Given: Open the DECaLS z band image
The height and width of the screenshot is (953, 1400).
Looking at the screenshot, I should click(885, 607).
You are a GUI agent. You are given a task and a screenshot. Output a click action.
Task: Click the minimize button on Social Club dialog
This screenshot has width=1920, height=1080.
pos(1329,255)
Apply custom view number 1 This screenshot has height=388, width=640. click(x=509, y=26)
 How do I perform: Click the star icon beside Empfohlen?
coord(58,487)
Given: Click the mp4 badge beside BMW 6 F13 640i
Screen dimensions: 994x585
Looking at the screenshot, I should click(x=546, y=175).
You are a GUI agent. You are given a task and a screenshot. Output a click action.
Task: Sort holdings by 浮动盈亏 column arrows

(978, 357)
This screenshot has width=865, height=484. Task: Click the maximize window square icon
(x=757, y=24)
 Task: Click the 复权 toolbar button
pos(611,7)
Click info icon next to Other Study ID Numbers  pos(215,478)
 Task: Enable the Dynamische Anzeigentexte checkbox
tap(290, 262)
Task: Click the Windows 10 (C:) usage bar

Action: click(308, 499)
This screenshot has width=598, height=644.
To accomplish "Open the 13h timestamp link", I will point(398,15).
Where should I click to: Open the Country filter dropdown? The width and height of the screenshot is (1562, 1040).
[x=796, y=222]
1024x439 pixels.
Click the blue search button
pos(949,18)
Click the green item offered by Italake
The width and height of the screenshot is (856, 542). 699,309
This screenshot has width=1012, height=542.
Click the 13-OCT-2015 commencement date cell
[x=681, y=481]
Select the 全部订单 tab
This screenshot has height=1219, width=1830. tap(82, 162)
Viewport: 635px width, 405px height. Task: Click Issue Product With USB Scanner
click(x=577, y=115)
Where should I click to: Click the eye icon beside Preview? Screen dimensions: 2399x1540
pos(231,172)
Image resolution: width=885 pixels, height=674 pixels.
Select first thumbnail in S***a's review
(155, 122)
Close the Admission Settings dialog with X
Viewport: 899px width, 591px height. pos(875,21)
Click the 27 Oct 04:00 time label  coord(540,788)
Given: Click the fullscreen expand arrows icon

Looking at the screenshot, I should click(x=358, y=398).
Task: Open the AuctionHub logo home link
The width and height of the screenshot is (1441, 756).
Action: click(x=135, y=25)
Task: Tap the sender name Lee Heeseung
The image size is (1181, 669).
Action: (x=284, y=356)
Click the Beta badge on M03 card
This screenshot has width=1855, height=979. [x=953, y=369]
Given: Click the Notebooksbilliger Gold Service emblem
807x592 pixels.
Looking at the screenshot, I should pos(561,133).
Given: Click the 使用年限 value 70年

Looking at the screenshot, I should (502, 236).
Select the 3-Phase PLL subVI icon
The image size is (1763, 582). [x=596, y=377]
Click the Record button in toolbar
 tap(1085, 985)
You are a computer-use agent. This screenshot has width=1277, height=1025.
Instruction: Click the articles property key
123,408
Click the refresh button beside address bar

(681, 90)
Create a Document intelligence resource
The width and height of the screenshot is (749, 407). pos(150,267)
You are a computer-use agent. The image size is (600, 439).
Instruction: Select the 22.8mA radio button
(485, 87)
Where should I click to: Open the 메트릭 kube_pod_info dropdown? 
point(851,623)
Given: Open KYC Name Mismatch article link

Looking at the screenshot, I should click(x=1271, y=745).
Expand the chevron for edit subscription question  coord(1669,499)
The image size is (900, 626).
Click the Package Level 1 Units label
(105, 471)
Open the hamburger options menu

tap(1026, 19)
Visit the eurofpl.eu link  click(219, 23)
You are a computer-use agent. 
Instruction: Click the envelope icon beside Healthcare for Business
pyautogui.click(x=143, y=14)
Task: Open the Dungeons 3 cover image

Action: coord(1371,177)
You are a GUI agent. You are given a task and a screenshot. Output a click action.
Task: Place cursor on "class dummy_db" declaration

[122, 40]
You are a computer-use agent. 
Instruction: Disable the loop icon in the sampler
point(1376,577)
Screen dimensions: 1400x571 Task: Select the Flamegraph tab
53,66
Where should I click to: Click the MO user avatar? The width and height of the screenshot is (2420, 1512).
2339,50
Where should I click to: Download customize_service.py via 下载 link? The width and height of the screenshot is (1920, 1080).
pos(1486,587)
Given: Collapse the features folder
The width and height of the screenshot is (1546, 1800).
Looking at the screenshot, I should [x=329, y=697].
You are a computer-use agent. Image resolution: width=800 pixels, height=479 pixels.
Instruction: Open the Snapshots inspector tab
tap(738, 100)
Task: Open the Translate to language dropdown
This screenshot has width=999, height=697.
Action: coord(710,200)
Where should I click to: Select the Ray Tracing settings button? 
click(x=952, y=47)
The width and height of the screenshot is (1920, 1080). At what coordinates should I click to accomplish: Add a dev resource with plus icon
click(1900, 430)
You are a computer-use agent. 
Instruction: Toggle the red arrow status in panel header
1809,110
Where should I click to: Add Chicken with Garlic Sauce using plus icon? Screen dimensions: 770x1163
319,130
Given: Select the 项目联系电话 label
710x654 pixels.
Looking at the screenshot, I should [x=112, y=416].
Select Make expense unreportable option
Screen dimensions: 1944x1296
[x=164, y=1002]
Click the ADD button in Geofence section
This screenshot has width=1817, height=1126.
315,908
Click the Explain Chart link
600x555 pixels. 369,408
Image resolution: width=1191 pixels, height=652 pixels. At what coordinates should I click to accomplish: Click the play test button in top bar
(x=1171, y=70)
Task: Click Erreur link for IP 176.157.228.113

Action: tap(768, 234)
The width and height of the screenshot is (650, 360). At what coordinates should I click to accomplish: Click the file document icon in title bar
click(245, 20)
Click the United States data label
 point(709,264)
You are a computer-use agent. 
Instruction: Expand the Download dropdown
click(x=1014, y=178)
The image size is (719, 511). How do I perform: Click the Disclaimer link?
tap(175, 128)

● **Exercise objective**:
How many lines in the listing above contain the string "dimensions"? Reply with only the number.

● **Solution for this problem**:
5